En Lo Sagrado hecho Real se exhiben juntas por primera vez obras maestras de los más importantes autores de la pintura y la escultura del Siglo de Oro español, como Diego Velázquez, Alonso Cano, Zurbarán, Francisco Pacheco, Francisco Ribera, José de Ribalta, Gregorio Fernández, José de Mora, Juan de Mesa, Juan Martínez Montañés o Pedro de Mena.
Una vez clausurada en su actual sede de Washington, la muestra viajará a España, donde el Ministerio de Cultura, a través de la Dirección General de Bellas Artes y Bienes Culturales, ha organizado su presentación en el Museo Nacional Colegio de San Gregorio de Valladolid, del 28 junio al 30 septiembre de 2010, en el marco de los actos culturales de clausura de la Presidencia Española de la Unión Europea.
La muestra revela la extraordinaria maestría de estos creadores, la gran importancia que tuvo el hiper-realismo de sus obras en el desarrollo del arte español, y explora el modo en que pintores y escultores pusieron su técnica al servicio de una representación extraordinariamente vivida y naturalista de los grandes temas católicos de la Contrarreforma: las vidas de santos, la Inmaculada concepción y la Pasión de Cristo.

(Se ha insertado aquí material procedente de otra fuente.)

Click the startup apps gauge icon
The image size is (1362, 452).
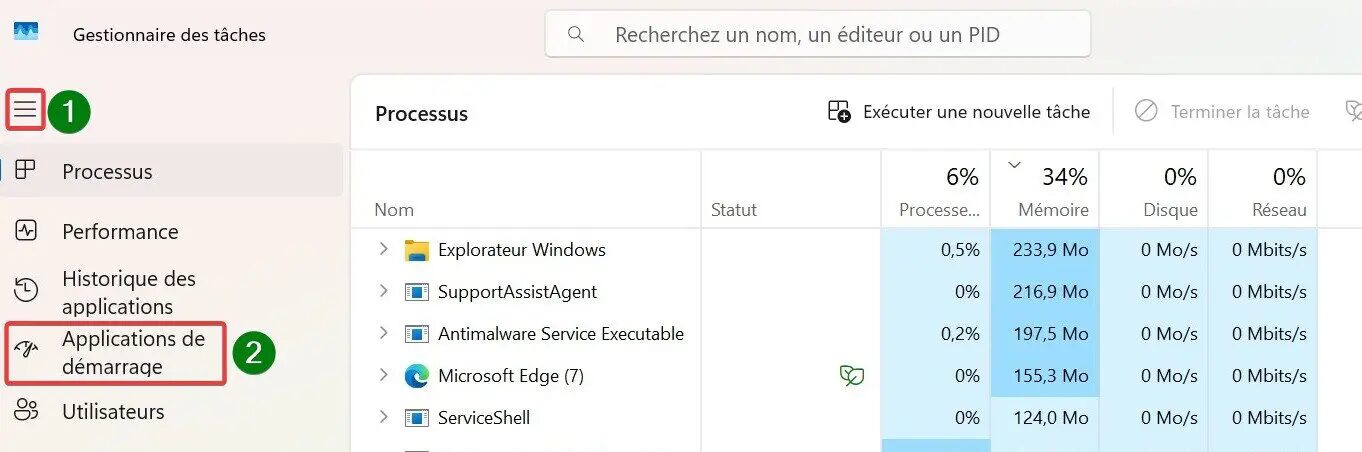tap(26, 351)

Al tiempo, el diálogo entre pintura y escultura reproduce en parte el que tenía lugar en los grandes conjuntos históricos del Barroco y pone de manifiesto los recursos plásticos empleados por los autores de las diversas artes.
La exposición 'Lo Sagrado hecho Real' es una muestra producida por la National Gallery de Londres, donde se ha expuesto del 21 octubre de 2009 al 24 de enero de 2010 y la National Gallery of Art de Washington, donde en la actualidad se expone.
La Infanta Cristina calificó ayer de "magnífica" la exposición. En una recepción en Washington con invitados del mundo del arte y representantes oficiales de Estados Unidos y España, Doña Cristina observó las veintidós esculturas y pinturas del barroco religioso español, atendiendo a las explicaciones del comisario de la muestra, Xavier Bray.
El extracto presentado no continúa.